Read time: 6 minutes that you’ll get back several times over as you write.

By Gayle Scroggs, PhD, PCC
Do you feel like you're spinning your dissertation wheels? When progress slows, it’s easy to start telling yourself stories like these I’ve heard from clients:
I’m beginning to wonder if I have the brains for a doctorate.
If only I had more discipline and willpower.
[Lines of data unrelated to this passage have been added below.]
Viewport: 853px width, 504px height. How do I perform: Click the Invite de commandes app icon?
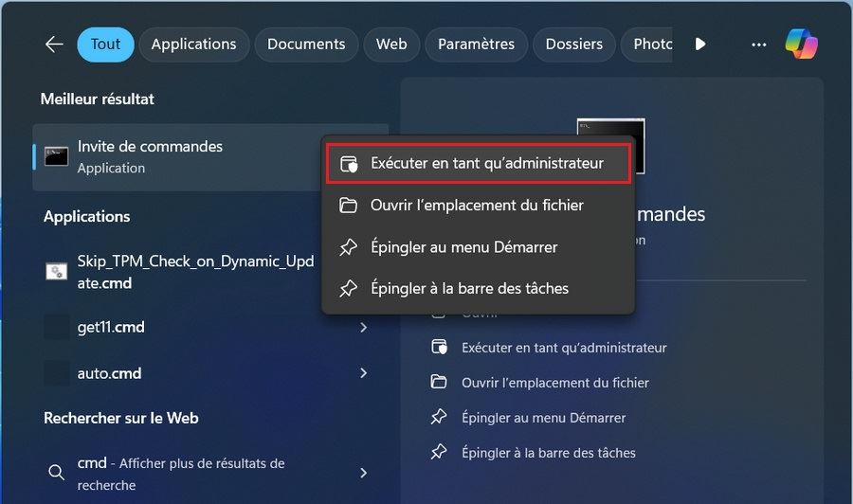(x=57, y=157)
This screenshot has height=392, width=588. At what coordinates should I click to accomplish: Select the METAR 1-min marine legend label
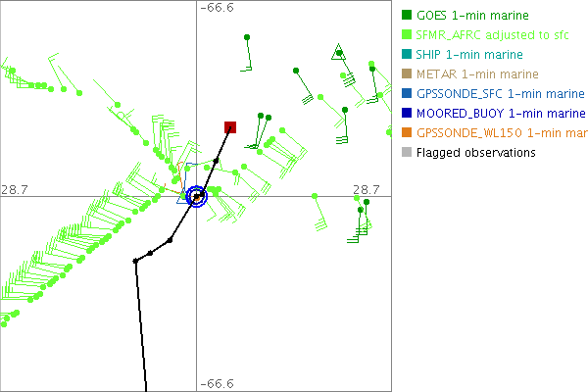click(475, 74)
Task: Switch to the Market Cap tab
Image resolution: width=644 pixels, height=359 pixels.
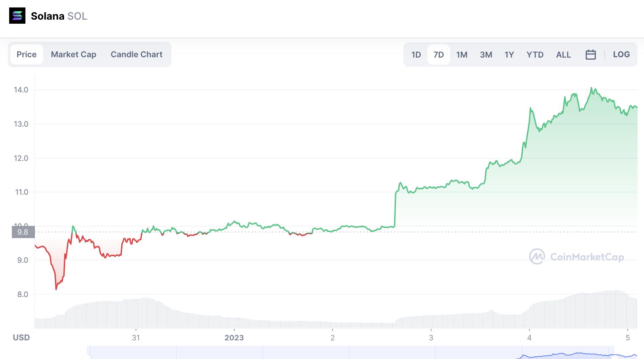Action: (x=74, y=55)
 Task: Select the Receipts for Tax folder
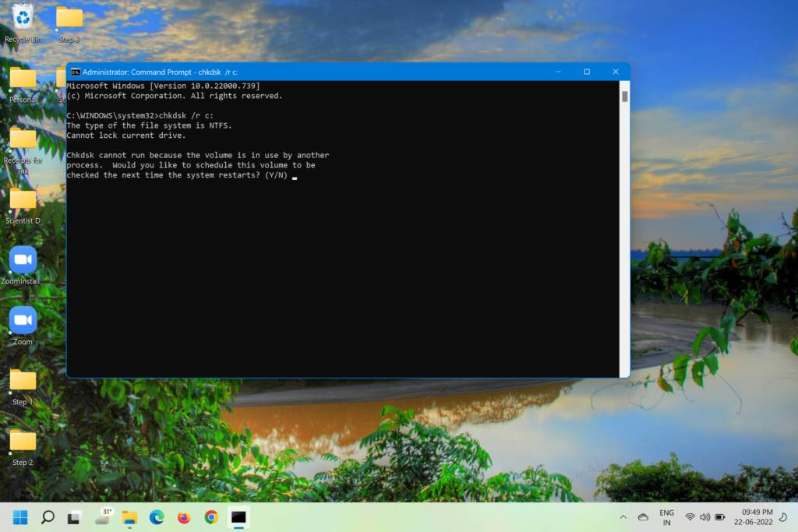(x=23, y=140)
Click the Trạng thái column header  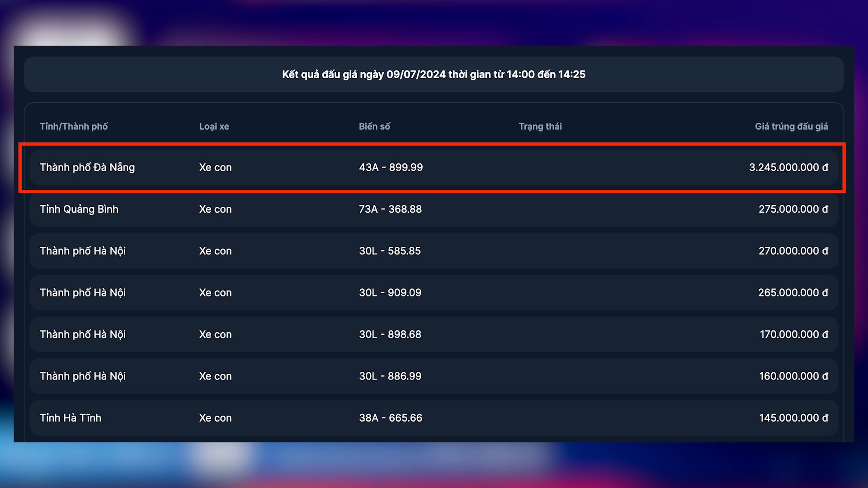(x=540, y=127)
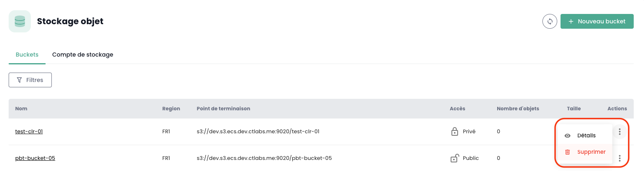
Task: Click the Stockage objet database icon
Action: [20, 21]

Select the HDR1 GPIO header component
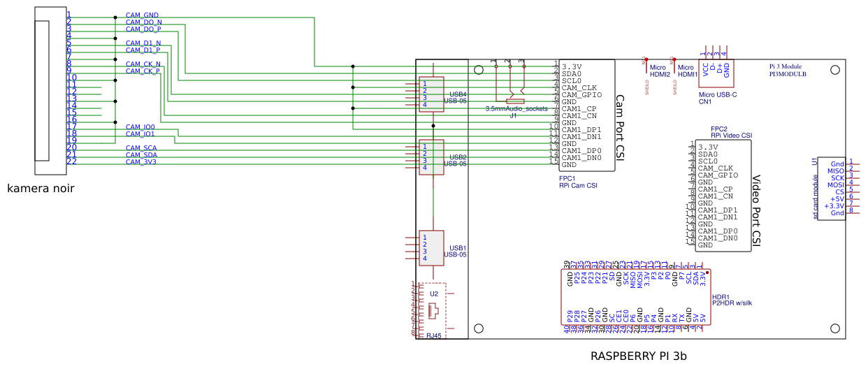[636, 298]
I can’t figure out how to do this.
In my experience, when ABD’s get stuck, it is never due to a lack of brain power or a work ethic. Those probably aren’t holding you back either.
Your academic ability brought you this far. And the fact that you still care about finishing indicates the problem probably isn’t ability or motivation.
Most likely you have lost traction.
When effort and skill stop producing forward movement, the instinct is to push harder. But that rarely works. Think about driving on ice or getting stuck in mud. When the wheels start spinning, pressing harder on the gas doesn’t solve the problem; the tires simply spin faster.
If you want the tires to grip again, you need to change the conditions. Likewise with a dissertation. Stop pressing harder and start looking for what is interfering with traction.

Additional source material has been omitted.